The Karanogosho Cave Tomb (唐御所横穴, Karanogosho yokoana) is a yokoanabo tomb located in the town of Nakagawa, Tochigi Prefecture in the northern Kantō region of Japan. It was designated a National Historic Site of Japan in 1934.

==Overview==
The tomb is one of many which were dug into the southern slope of the tuff hills on the eastern bank of the Naka River during the late Kofun period. The Karanogosho Cave Tomb is presumed to have been built in the 7th century. The ceiling of the entrance vestibule, which is about 2.75 meters long, is made to resemble a gable roof.
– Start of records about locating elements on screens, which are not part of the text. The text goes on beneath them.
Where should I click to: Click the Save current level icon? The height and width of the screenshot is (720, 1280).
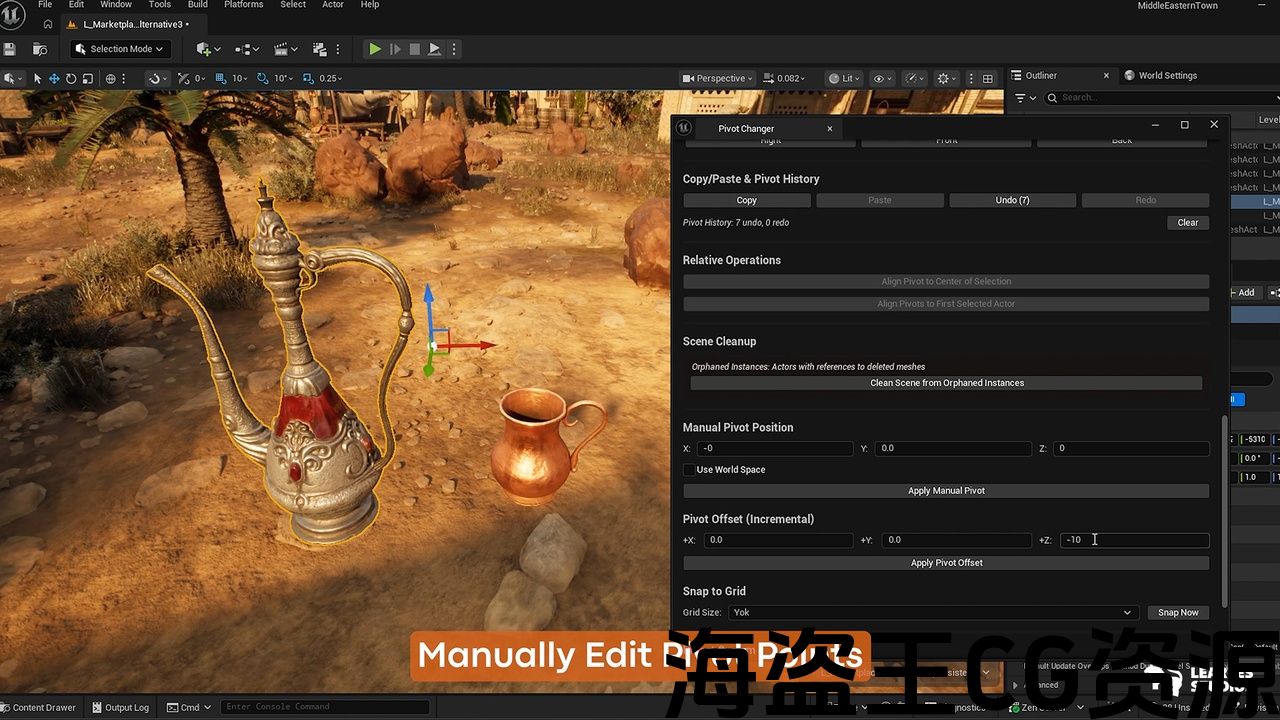[10, 49]
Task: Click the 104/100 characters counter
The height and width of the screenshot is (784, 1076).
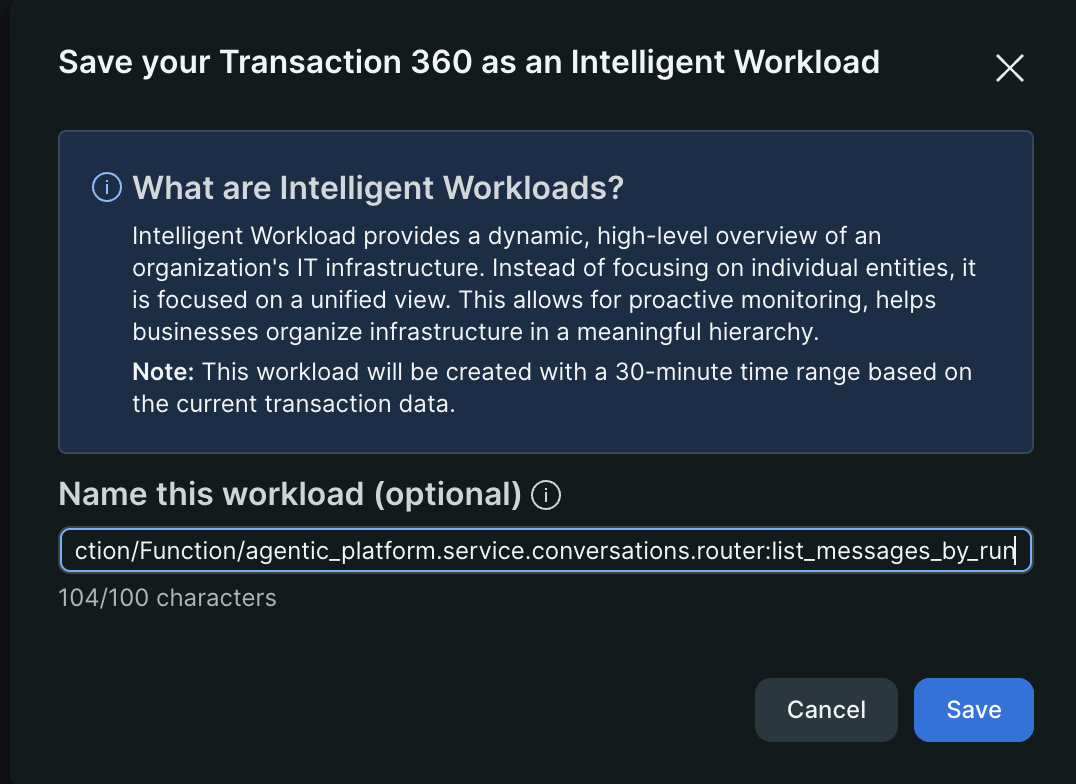Action: coord(168,597)
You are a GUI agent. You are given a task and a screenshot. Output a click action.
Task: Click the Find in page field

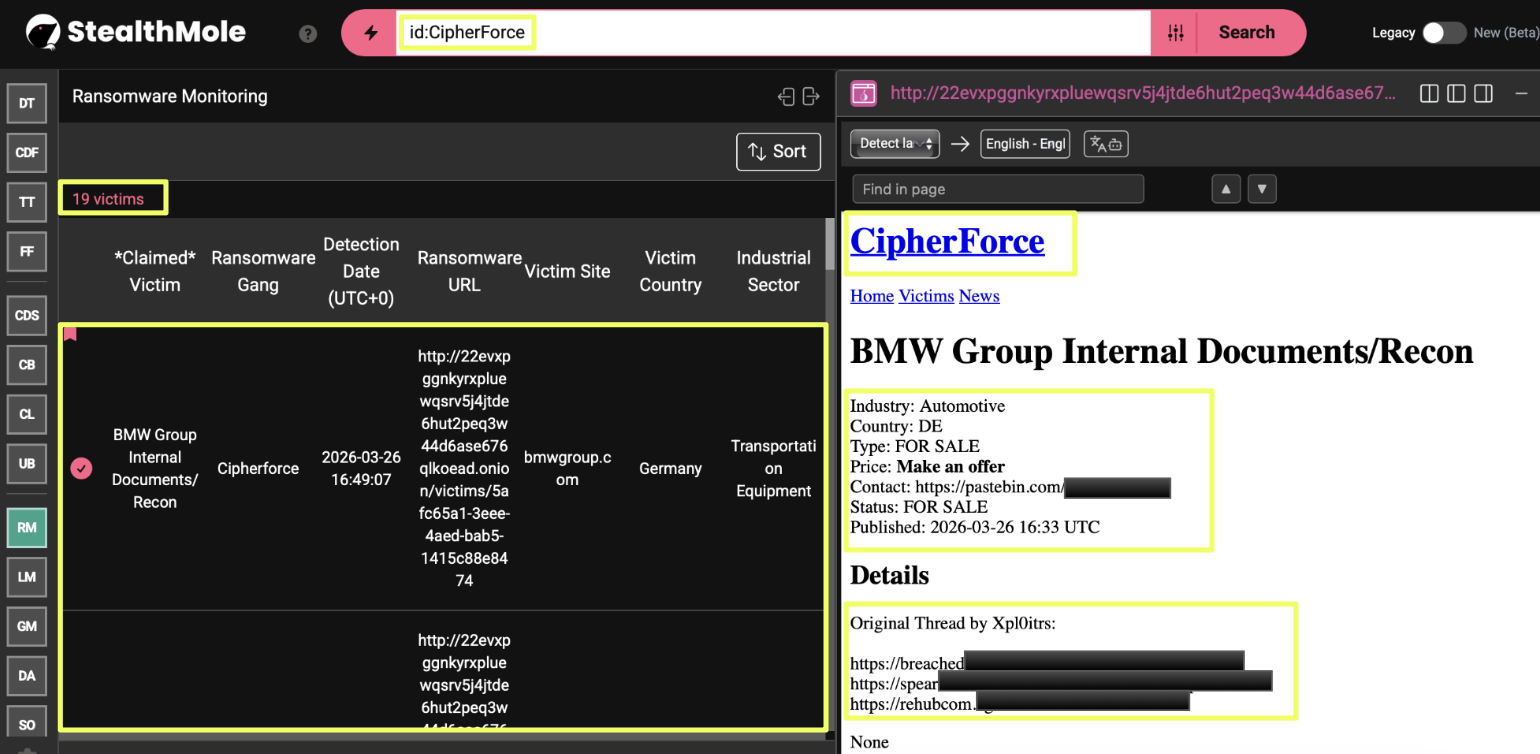click(x=998, y=189)
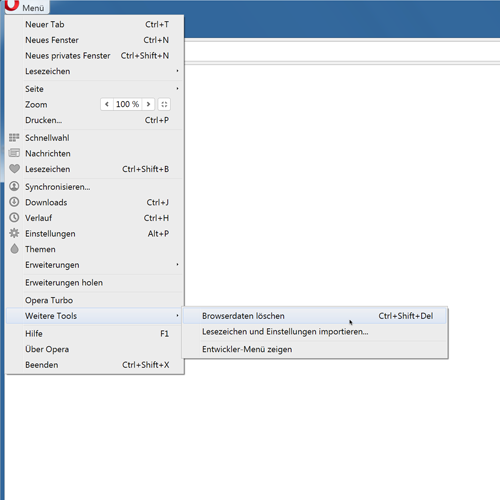Click the Einstellungen gear icon

(14, 233)
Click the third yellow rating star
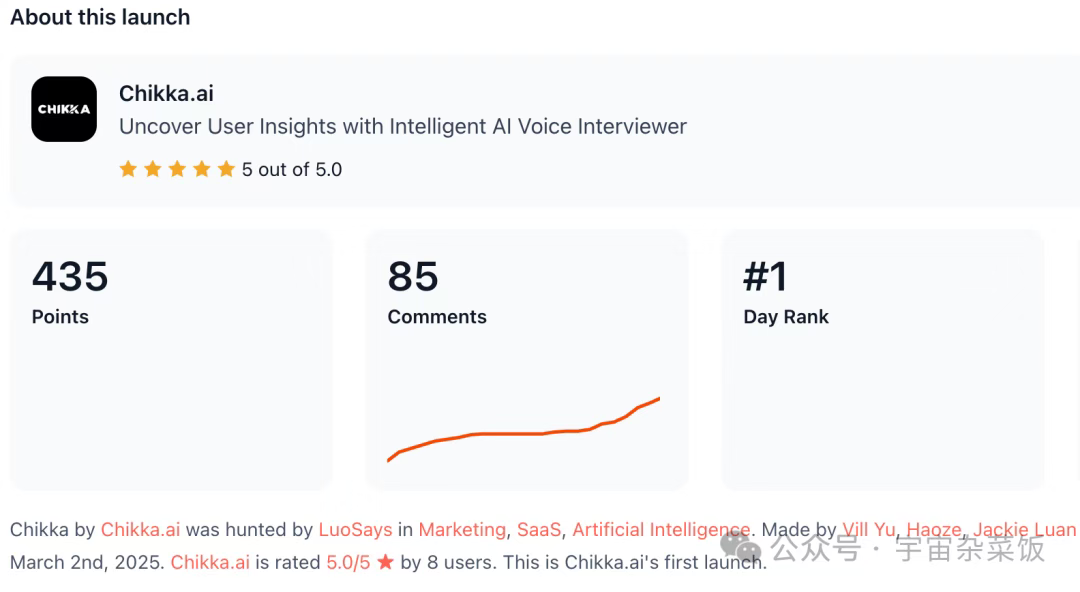The image size is (1080, 592). click(x=177, y=169)
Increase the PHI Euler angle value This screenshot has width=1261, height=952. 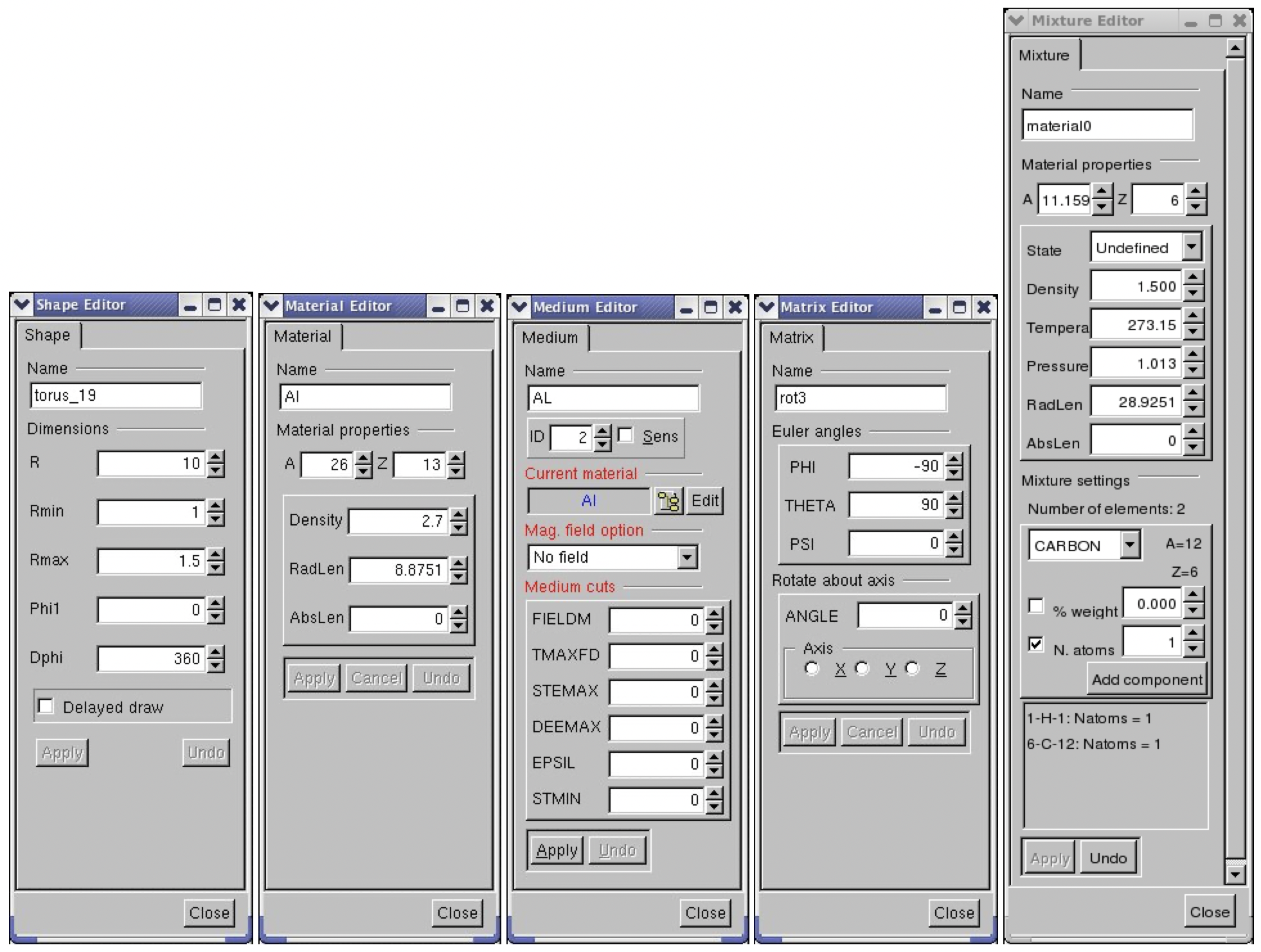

Within is a burial chamber with a 1.9 meter ceiling, 2.34 meter width and 4.78 meter length, containing U-shaped stands for three caskets. The tomb is the most elaborate of the many tombs in the area, and can be viewed by a walkway with facilities for rest and explanation placards.

The tomb is associated in legend with the rebellion of Taira no Masakado in the Heian period and is variously claimed to have been used as a cave-prison, or as a hiding place for one of Masakado's daughters, who is claimed to have given birth to a son in this location. Fearing for the infant's safety should his identity be revealed, she claimed to have been a princess from Tang China, hence the name of the tomb was called the Kara no Gosho, or "Tang Palace". There is no documentary evidence to support any of these legends.

The site is about 30 minutes by car from Karasuyama Station on the JR East Karasuyama Line.